AUDIO: Diversity & Inclusion, raising the bar

It’s time to raise the bar for diversity & inclusion - and Aubrey Blanche has the playbook that can help startups couple caring deeply with acting quickly. Here, she shares eight strategies that have made a difference at Atlassian.

Audrey Blanche
Aubrey Blanche

According to Blanche, there are a few reasons behind the strange combination of the uptick in awareness around D&I and the stagnation when it comes to taking action:

  • Tired out. “Diversity fatigue is real,” says Blanche. “The topic is everywhere and people are tired of talking about it. And much like compassion fatigue, caring hurts. You get frustrated by all this discussion not turning into meaningful action. It’s a fight that takes resources and energy, and it’s hard to stay committed when you’re barely seeing results. That’s when you see interest and passionate advocacy getting slowly transformed into passivity and tuning out.”

  • Overwhelmed by complexity. The sheer number of issues that need to be addressed is daunting. From sexism and racism to ableism and ageism, the fight for D&I is a battle on many fronts. Matters can be complicated further by internal disagreements over what to focus on. “Trying to address them all at once is obviously not a recipe for success, but people don’t know where to start. And the feeling that you can’t make an impact as just one person or one company can lead you to stop taking action altogether,” she says.

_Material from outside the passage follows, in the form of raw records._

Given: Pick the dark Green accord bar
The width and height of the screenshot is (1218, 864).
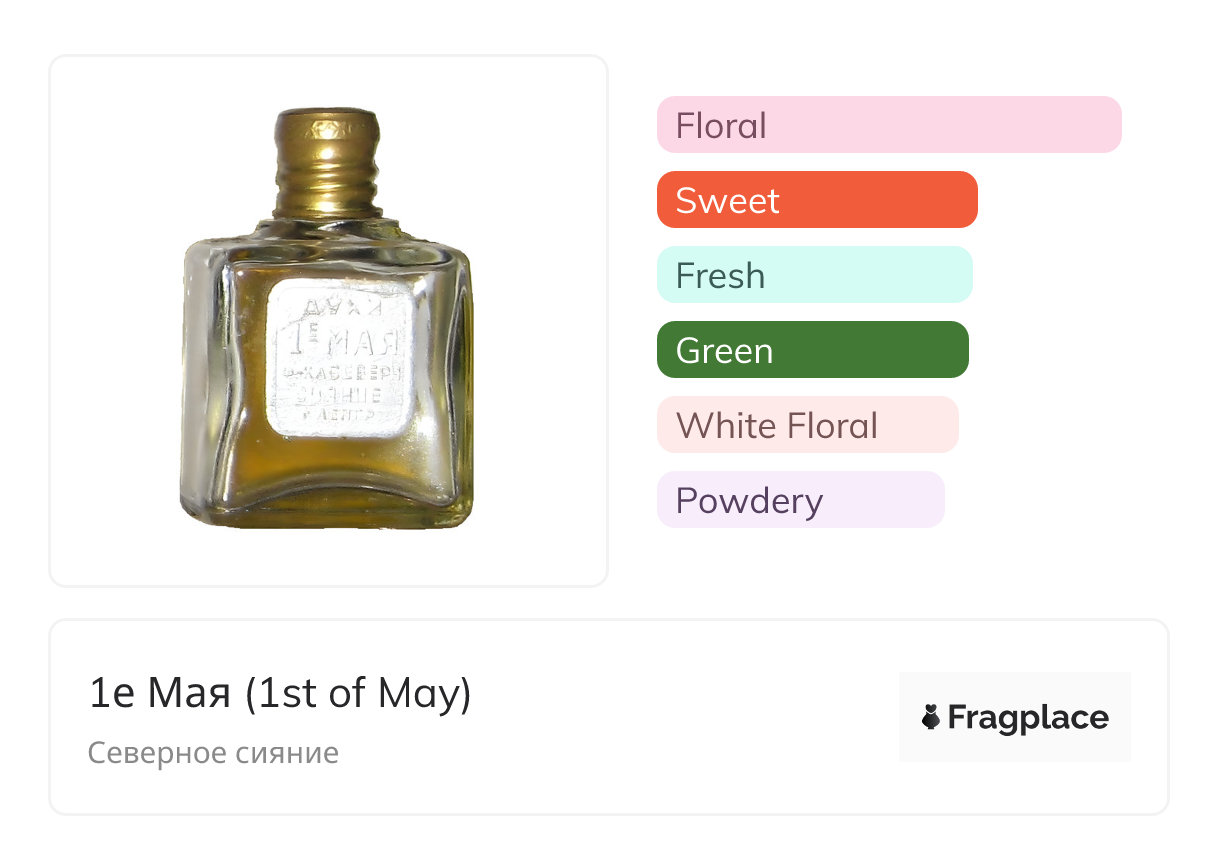Looking at the screenshot, I should click(812, 350).
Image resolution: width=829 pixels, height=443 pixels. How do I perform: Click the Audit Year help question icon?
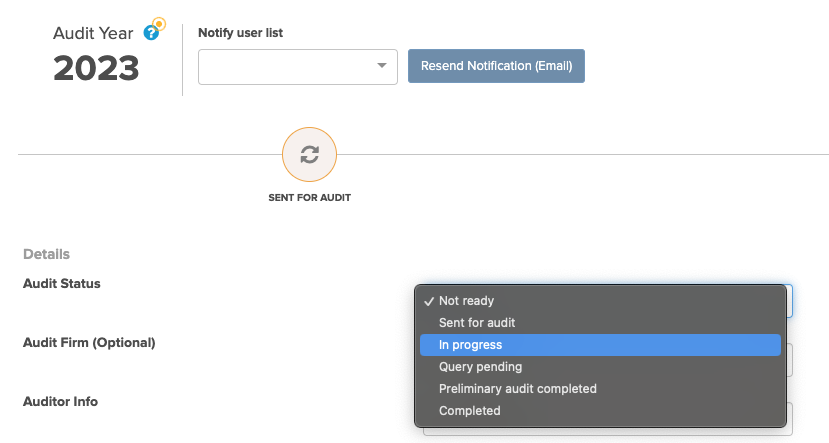[x=151, y=33]
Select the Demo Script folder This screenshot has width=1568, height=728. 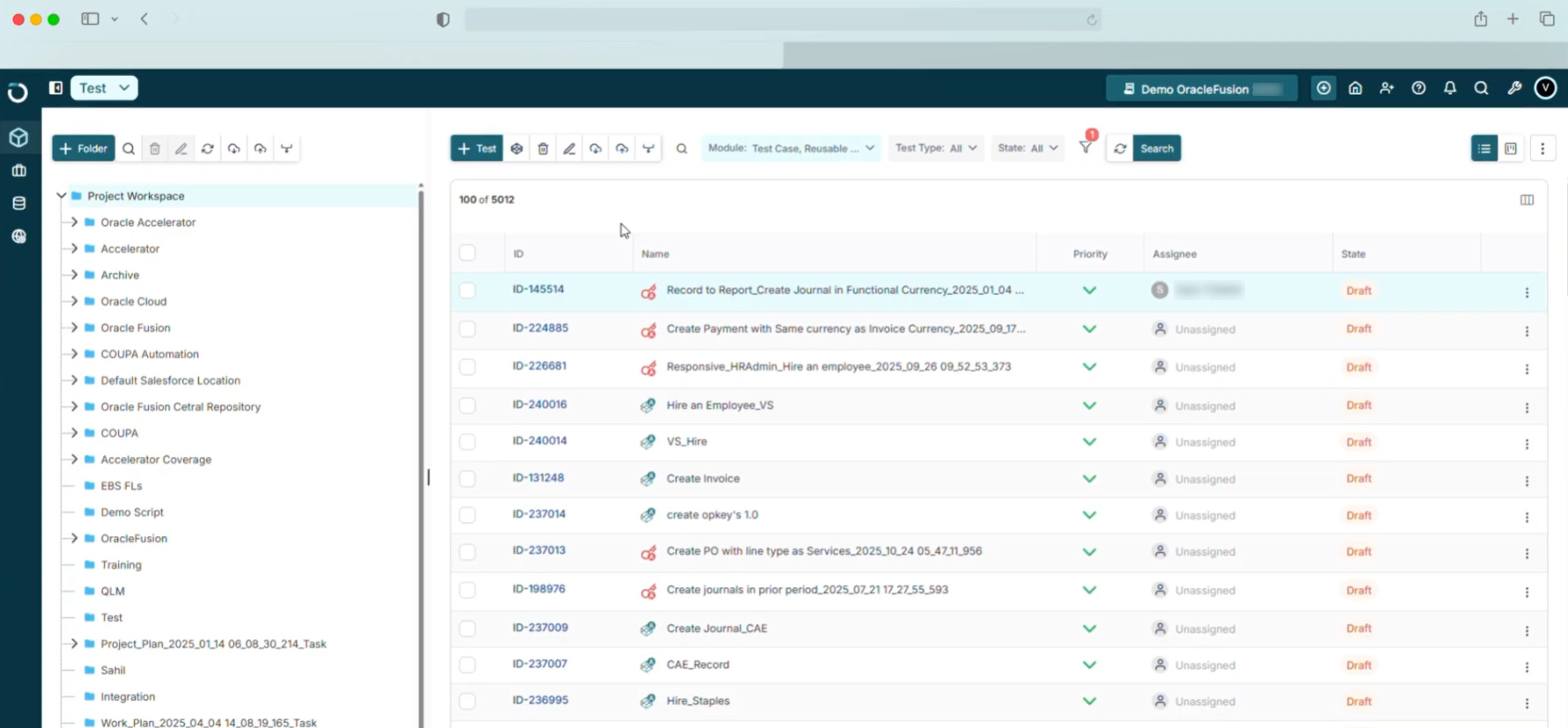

  • Engaged in the wrong conversations. According to Blanche, when it comes to discussing D&I, we’re setting ourselves up to be disappointed. “We’re worried about representation and neglecting distribution. We’re over-indexing on getting underrepresented individuals in the door and under-indexing on including them once they’re here. But most of all, we don’t really have a shared understanding of what D&I even means,” she says. “People have really strong, often negative reactions to these words. We recently did an anonymous survey, and one of our employees said: ‘I’m a white man, and I always feel like I’m on the wrong side of diversity.’ But there’s no right or wrong side. I read that comment as a fundamental misunderstanding of where we’re going and the definitions that we’re using. If we didn’t have any white men at Atlassian, we’d have the same problem in reverse. They need to stay here, I just want to bring more people on board.”